Dayan stated in an oration at the funeral of an
Israeli farmer killed by a Palestinian Arab in April 1956:
"... Let us not today fling accusation at the
murderers. What cause have we to complain about their fierce hatred to us? For
eight years now, they sit in their refugee camps in Gaza, and before their eyes
we turn into our homestead the land and villages in which they and their
forefathers have lived.
We should demand his blood not from the
Arabs of Gaza but from ourselves ... Let us make our reckoning today. We are
a generation of settlers, and without the steel helmet and gun barrel, we shall
not be able to plant a tree or build a house ... Let us not be afraid to see
the hatred that accompanies and consumes the lives of hundreds of thousands of
Arabs who sit all around us and wait for the moment when their
hands will be able to reach our blood." (Iron Wall, p. 101)

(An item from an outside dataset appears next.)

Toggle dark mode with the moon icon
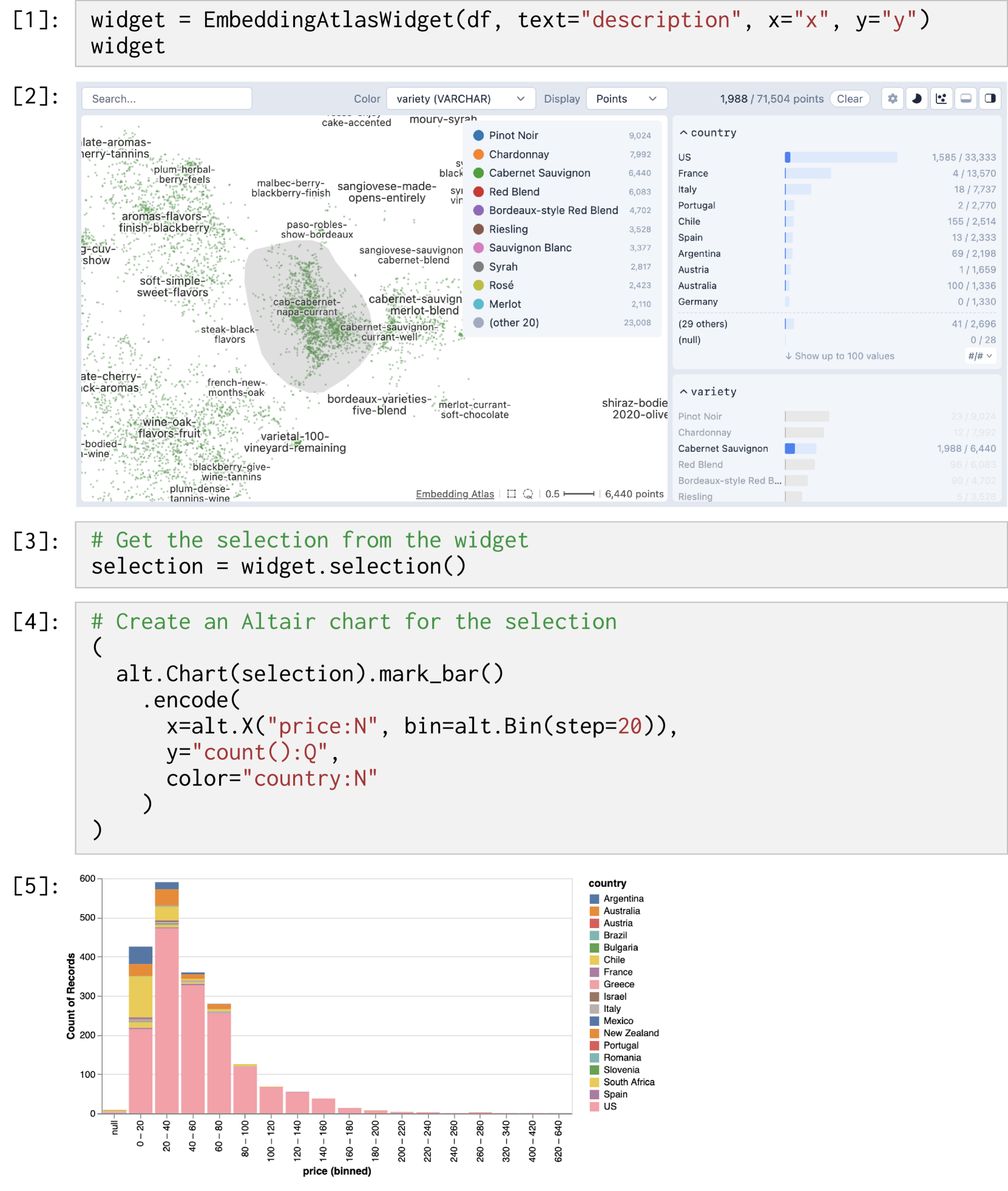Viewport: 1008px width, 1191px height. [916, 98]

Dayan saw no need for American guarantees of
Israel's security and strongly opposed America's conditions that Israel
forswear territorial expansion and military retaliation. In an informal talk
with the ambassadors to Washington, London, and Paris, Dayan describe military
retaliations as a "life drug" to the Israel Army. First, it obliged the Arab
governments to take drastic measures to protect their borders. Second, it enabled the Israeli government to maintain a high degree of
tension in the country and the army. Gideon Rafael, also present at the meeting
with Dayan, remarked to Moshe Sharett:
"This is how fascism began in Italy and Germany!" (Iron
Wall, p. 133-134)
While planning the attack on Egypt in 1956, Ben-Gurion
and Moshe Dayan were trying to work out a plan to internally destabilize Lebanon
in favor of Christian-Maronite government, and Dayan proposed:
"All that is required is to find an officer, even a
captain [later to be Sa'ed Haddad] would do, to win his heart or buy him with
money to get him to agreed to declare himself the savior of the Maronite
population. Then the Israeli army will enter Lebanon, occupy the necessary
territory, and create a Christian regime that will ally itself with Israel. The
territory from Litani southward will be totally annexed to Israel, and
everything will fall into place." (Iron Wall, p. 133-134)
This plan was implemented
25 years later during the Israeli invasions of Lebanon in 1978 and 1982. More than 20,000 civilians were killed, and
yet Israel had to withdraw with its tail between its legs in May 2000.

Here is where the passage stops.